# Formation sur le développement Mac OS X



## acemoebius (3 Septembre 2008)

Bonjour,

J'ai parcouru le forum et je n'ai pas tout à fait trouver la réponse.

Je suis informaticien avec une base en développement C.
Je cherche une formation pour Mac Os X/Iphone pour des professionnels comme moi.

Il existe plein de formation M$ sur C#, etc... mais pour Mac Os X, Objective-C et Cocoa j'ai un peu de mal à trouver.

Via Google en fr, je n'ai trouvé que ce lien:
http://www.epimac.org/association/news/formation-developpement-mac-xcode-objective-c-cocoa/

Je souhaite faire cette formation dans le cadre d'un DIF.
Auriez-vous dans vos contacts et/ou connaissances sur une SSII/Centre de formation effectuant ce type de formation ?

Merci.


----------



## tatouille (3 Septembre 2008)

acemoebius a dit:


> Bonjour,
> 
> J'ai parcouru le forum et je n'ai pas tout à fait trouver la réponse.
> 
> ...



http://www.bignerdranch.com/index.shtml

sachant que si tu n'as jamais devel sur l'OS il te faudra environ 2 ans (si tu es rapide)
avant de produire une application pro, l'Iphone ayant un UI cocoa-light si tu n'as aucune connaissance de obj-c / foundation c'est tricky, pour te dire meme des gens comme moi qui trifouille depuis pas mal d'annees sur la platforme, sur l'Iphone c'est parfois la galere
sur certain aspect ca me rappel les bugs sous _Cheetah (10.0)

_maintenant je vais gauger ton niveau en C 

quels sont les aspects positifs et negatifs de l'implementation des blocks (AKA anonymous function pointer) en C_?

→ **CONSIGNE**: Recopiez fidèlement le passage du fil sur la formation Mac OS X compris entre "Via Google en" et "cadre d'un DIF.", ces deux extraits inclus. Les enregistrements forment un matériau indépendant du fil sur la formation Mac OS X.

→ **DONNÉES FOURNIES**:

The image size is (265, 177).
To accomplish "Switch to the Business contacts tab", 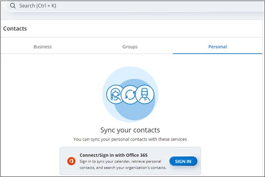I will 42,47.
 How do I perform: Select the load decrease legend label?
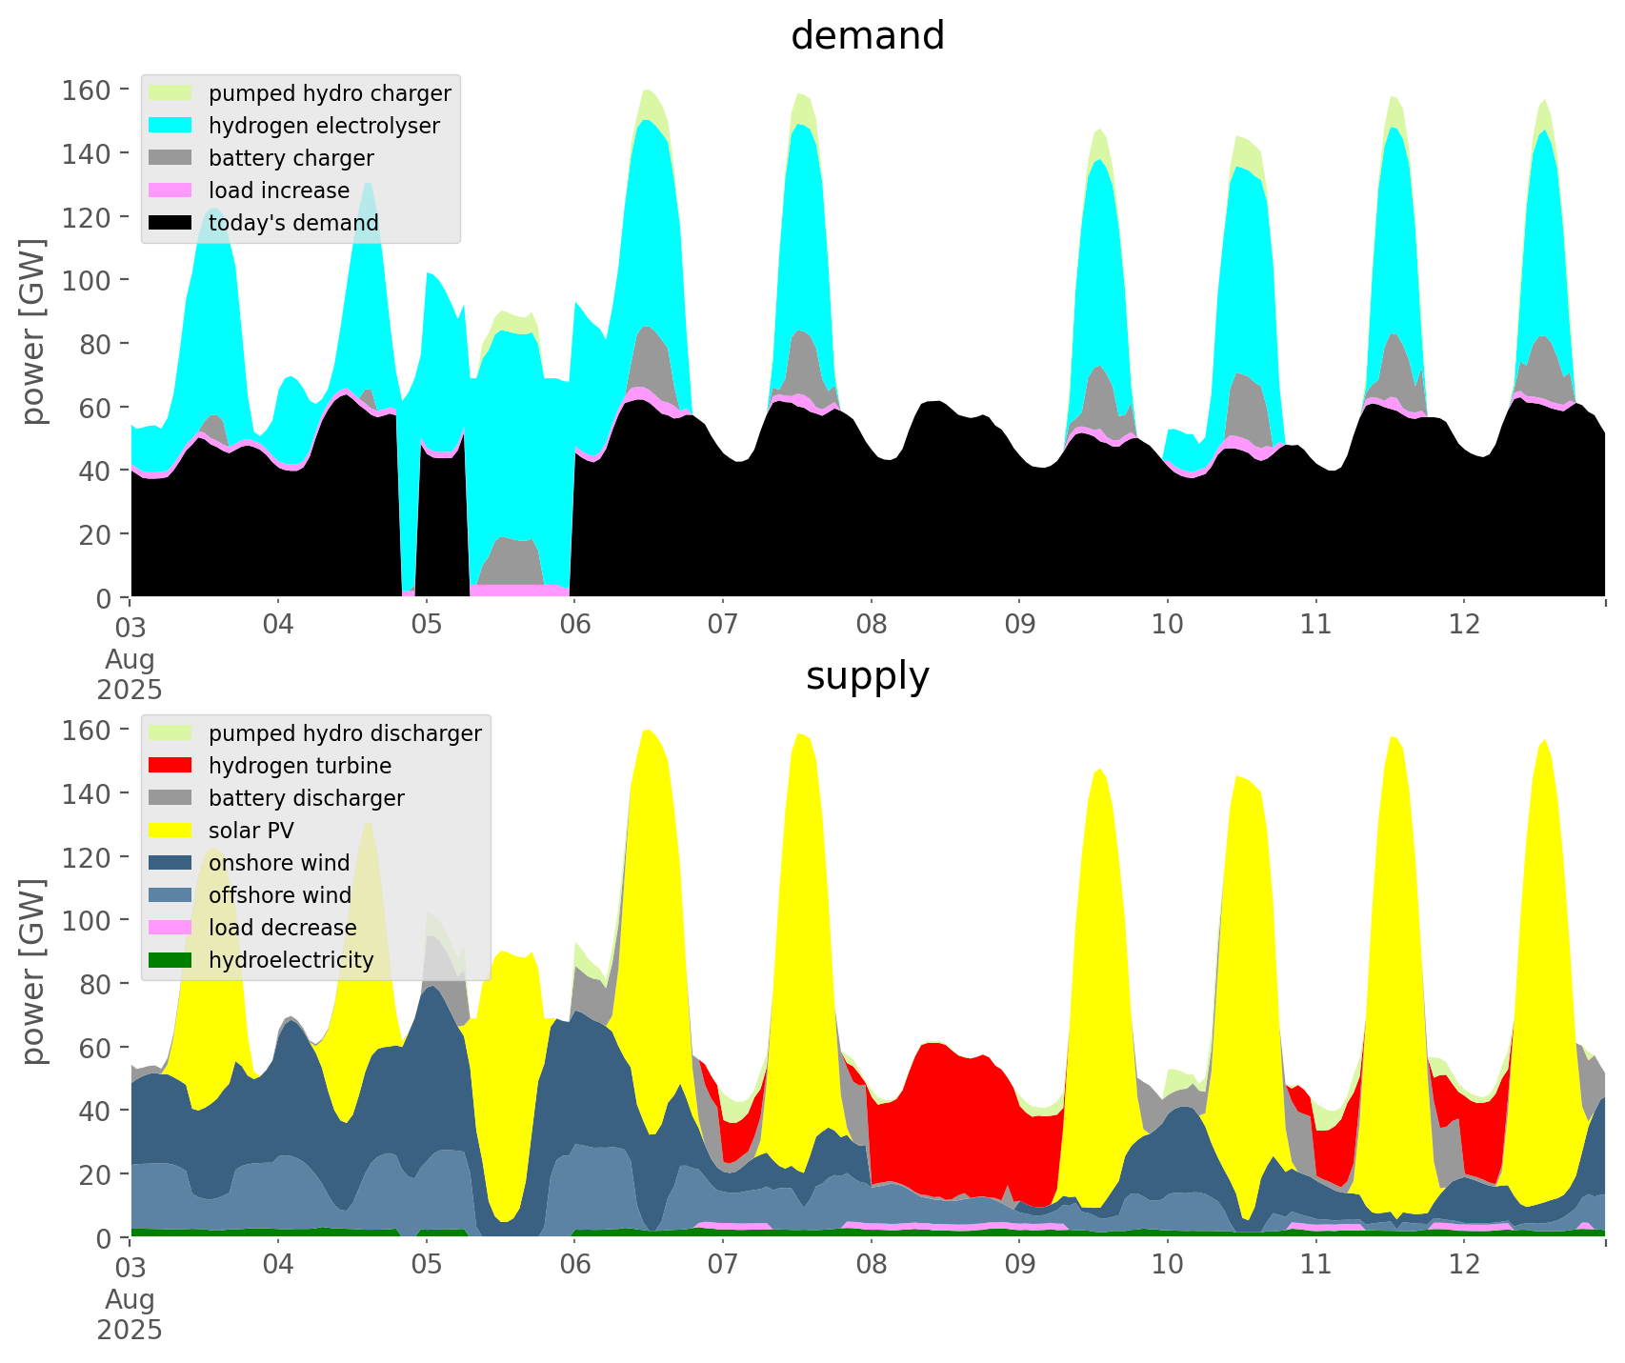[282, 928]
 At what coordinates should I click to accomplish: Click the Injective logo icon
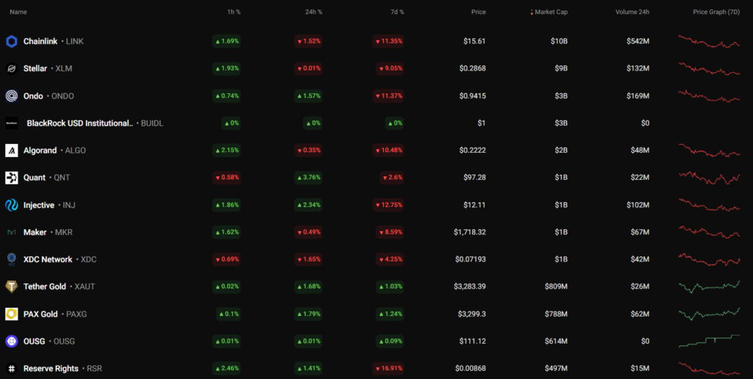[12, 205]
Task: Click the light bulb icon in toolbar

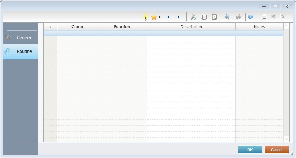Action: (145, 17)
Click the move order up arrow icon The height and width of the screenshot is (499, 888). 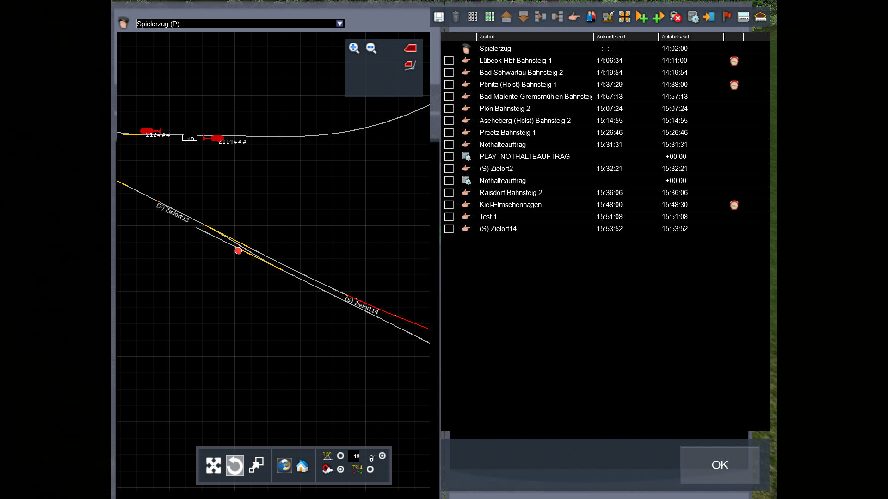506,17
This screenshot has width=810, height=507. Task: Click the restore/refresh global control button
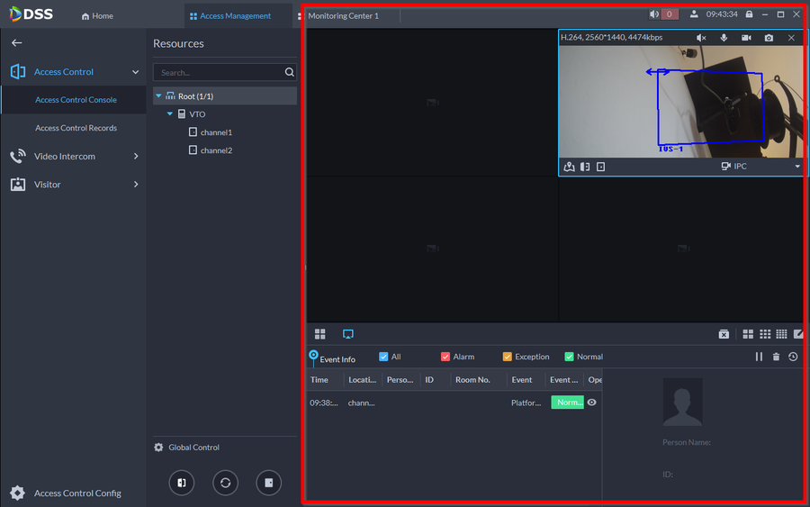(225, 483)
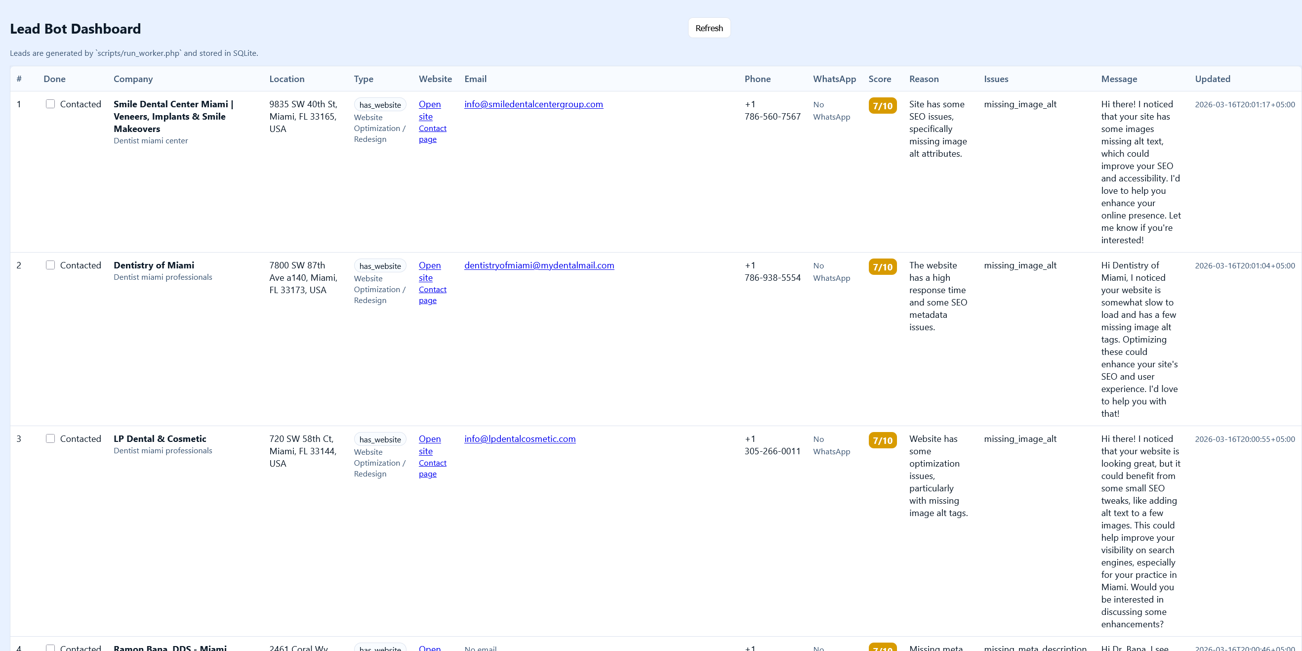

→ **RÉPONSE**:
Via Google en fr, je n'ai trouvé que ce lien:
http://www.epimac.org/association/news/formation-developpement-mac-xcode-objective-c-cocoa/

Je souhaite faire cette formation dans le cadre d'un DIF.